Hal tersebut terlihat dalam suatu piagam perjanjian tahun 1629 dengan memakai tulisan Arab-Melayu oleh kesultanan Palembang yang pada waktu itu berkuasa Sedaing Kenayan, mengenai tapal batas Marga Minanga.
Piagam tersebut masih tersimpan sebagai dokumen Marga Semendawai Suku III Kabupaten OKU Timur.
Kata “Komering” mulai dipopulerkan oleh bangsa Belanda dengan sebutan “khemering” dari kata Kembiring yang diartikan juga dengan makhluk sakti semacam harimau jadi-jadian.
Sampai sekarang belum ditemukan literatur yang menghubungkan penyebutan Khemering oleh Bangsa Belanda dengan Makam Komering Singh. Meskipun nama Komering terlanjur melekat, tapi sebagian orang berpendapat suku yang mendiami sepanjang sungai Komering lebih tepat disebut suku Semendawai.
Kelompok Samanda di way atau dengan dialek sekarang menjadi Semendawai, selanjutnya disebut Komering, adalah kelompok masyarakat yang mendiami mulai dari hulu (Muaradua) hingga di muara (Minanga).
Pada awalnya adalah kelompok masyarakat kecil yang bermigrasi dari pegunungan turun mengikuti aliran sungai, kemudian mereka berpencar mencari tempat-tempat strategis untuk menetap dan mendirikan ke Puhyangan. Diantaranya Puhyangan Ratu Sabibul pendiri daerah Gunung Batu (Manusia Gunung).

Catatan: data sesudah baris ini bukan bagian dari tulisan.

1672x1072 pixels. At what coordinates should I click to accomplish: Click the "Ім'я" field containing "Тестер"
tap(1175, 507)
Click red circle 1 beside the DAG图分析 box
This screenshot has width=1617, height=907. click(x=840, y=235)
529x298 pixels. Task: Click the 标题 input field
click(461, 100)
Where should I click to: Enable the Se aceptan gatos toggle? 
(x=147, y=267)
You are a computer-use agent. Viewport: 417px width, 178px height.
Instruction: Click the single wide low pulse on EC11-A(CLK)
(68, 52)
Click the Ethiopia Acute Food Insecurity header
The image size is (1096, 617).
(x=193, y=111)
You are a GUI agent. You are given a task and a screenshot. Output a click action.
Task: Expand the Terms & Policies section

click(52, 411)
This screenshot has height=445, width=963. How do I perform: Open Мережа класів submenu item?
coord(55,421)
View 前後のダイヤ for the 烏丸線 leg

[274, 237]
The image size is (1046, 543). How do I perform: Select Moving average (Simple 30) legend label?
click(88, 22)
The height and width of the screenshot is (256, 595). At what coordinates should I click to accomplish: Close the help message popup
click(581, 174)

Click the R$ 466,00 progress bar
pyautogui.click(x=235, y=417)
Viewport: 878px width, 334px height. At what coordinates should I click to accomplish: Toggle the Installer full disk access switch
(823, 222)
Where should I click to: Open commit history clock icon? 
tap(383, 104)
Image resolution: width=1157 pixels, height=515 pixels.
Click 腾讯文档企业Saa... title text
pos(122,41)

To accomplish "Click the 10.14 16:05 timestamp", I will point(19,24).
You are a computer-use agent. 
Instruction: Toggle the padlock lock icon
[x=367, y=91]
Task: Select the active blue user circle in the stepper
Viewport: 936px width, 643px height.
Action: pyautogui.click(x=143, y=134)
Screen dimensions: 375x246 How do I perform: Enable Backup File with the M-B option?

Puhyang Kai Patih Kandi pendiri daerah Maluway/ Manduway, berarti petunjuk arah sungai. Puhyang Minak Ratu Damang Bing pendiri daerah Minanga (Muara).
Kemudian menyusul kelompok kedua yang turun gunung adalah: Puhyang Umpu Sipandang pendiri daerah Gunung Terang yang berarti orang gunung menempati tempat yang terang (Padang rumput). Puhyang Minak Adi Pati, pendiri daerah Pemuka Peliung.
Kegemaran Puhyang tersebut membawa peliung, sejenis kampak, sehingga daerah ini dinamakan Pemuka Peliung.
Sekitar abad ke 13 pernah terjadi Perang Abung, perang antara marga Semendawai dengan marga Abung Lampung, setelah perang abung berakhir ada kepuhyangan baru yaitu: Puhyang Ratu Penghulu, pendiri daerah Banton. Puhyang Umpu Ratu, pendiri daerah Pulau Negara. Puhyang Jati Keramat, pendiri daerah Bunga Mayang. Puhyang Sibala Kuang /Puhyang Daya, pendiri daerah Mahanggin terdiri dari Sandang, Rawan, Rujung, Kiti, Lengkayap.
Selain itu Perang Abung juga menjadi cikal bakal terbentuknya suku Kayuagung yang mendiami wilayah baru di hilir sungai. Pada periode ini pula diperkiraan aliran atau alur sungai Komering sudah mengalami perubahan sehingga muara sungai tidak lagi di Minanga tetapi terus kearah Gunung Batu, Kayuagung dan bermuara di Sungai Musi.